## Collected data entries
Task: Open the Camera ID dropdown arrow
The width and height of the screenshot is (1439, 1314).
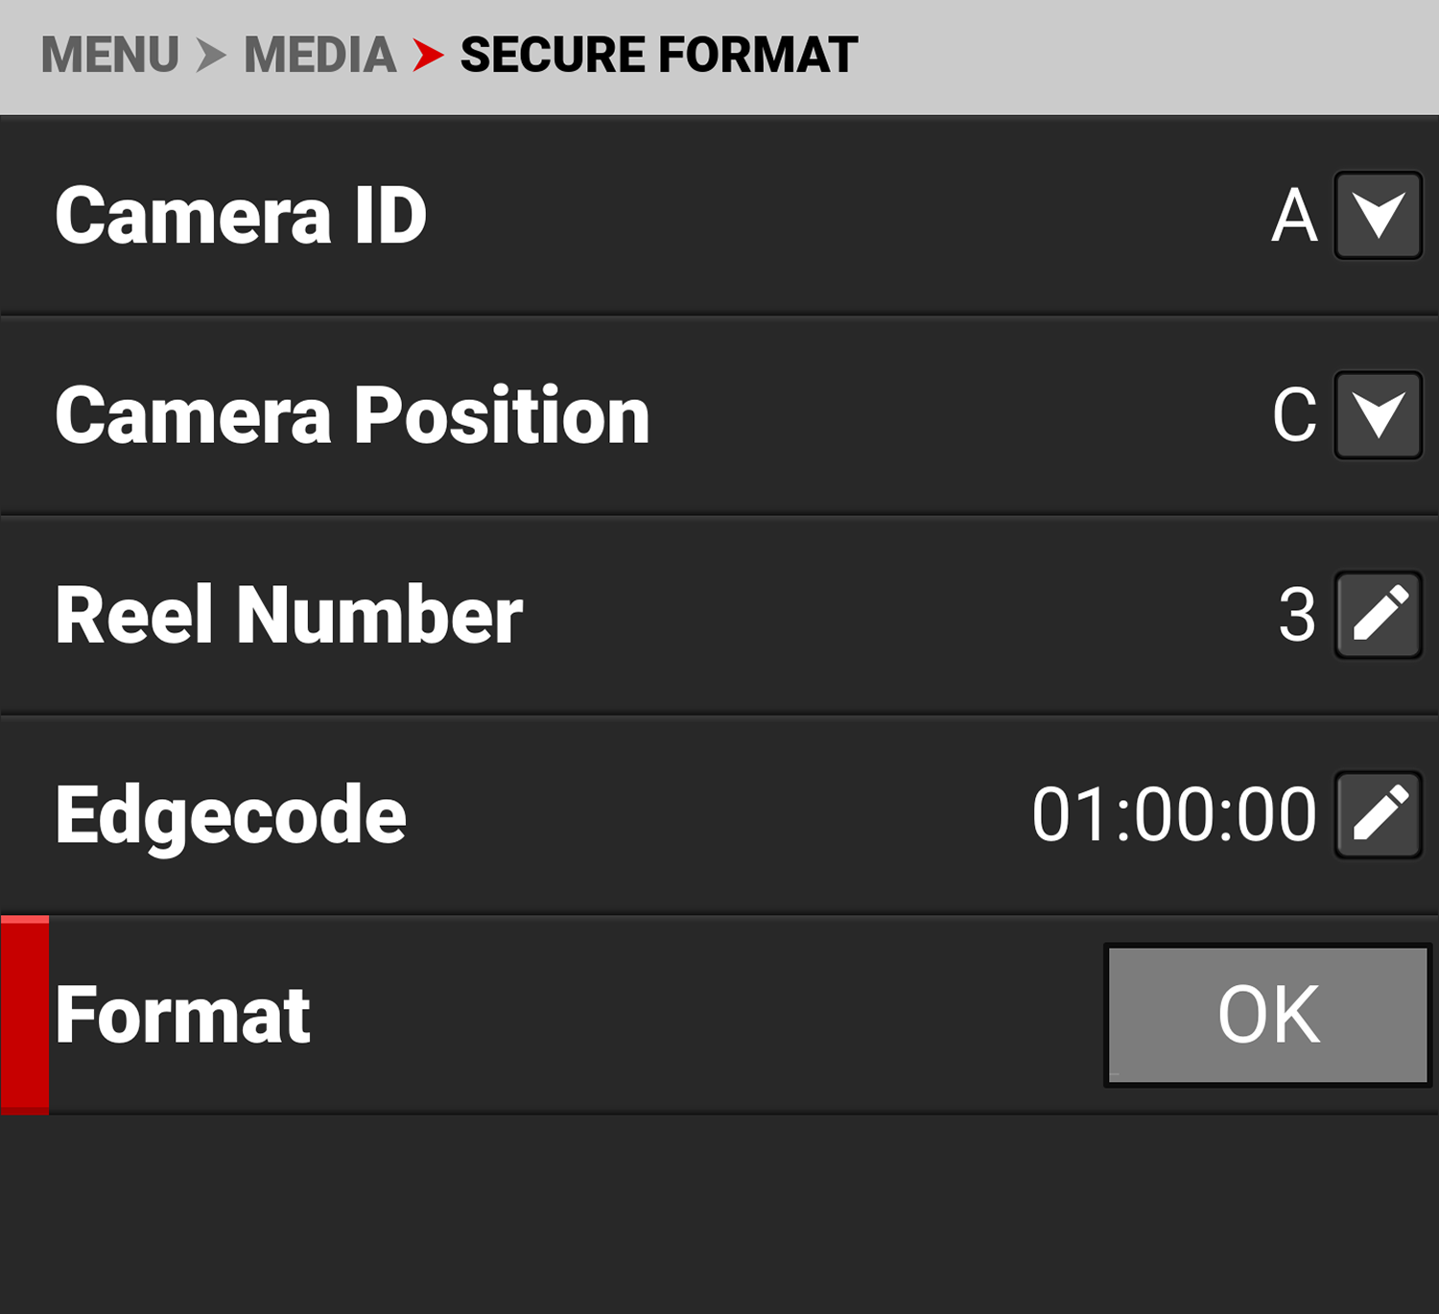Action: click(x=1378, y=216)
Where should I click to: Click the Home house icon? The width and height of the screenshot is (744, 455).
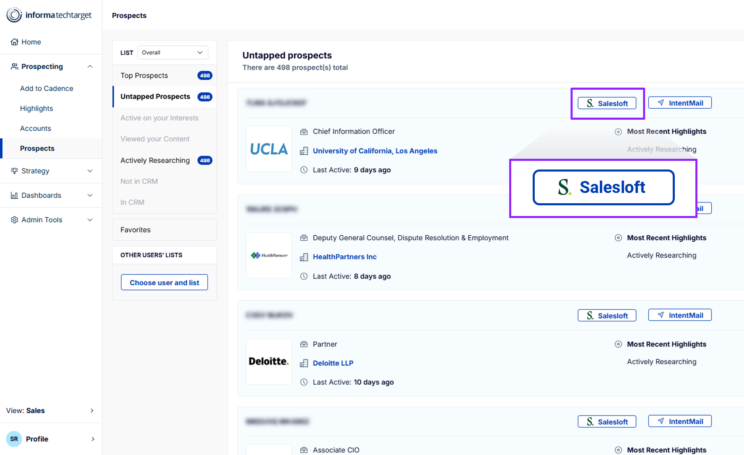click(14, 42)
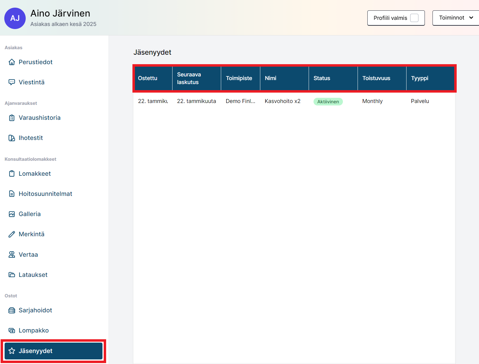
Task: Tick the Profiili valmis checkbox
Action: pos(414,18)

## PROBLEM DESCRIPTION
All records above need to be returned exactly. Omit the pictures.

## TASK RESPONSE
Task: Open the Camera ID dropdown arrow
The width and height of the screenshot is (1439, 1314).
Action: click(x=1378, y=216)
Where should I click to: Click the Home house icon? The width and height of the screenshot is (744, 455).
click(14, 42)
Task: Tick the Profiili valmis checkbox
Action: pos(414,18)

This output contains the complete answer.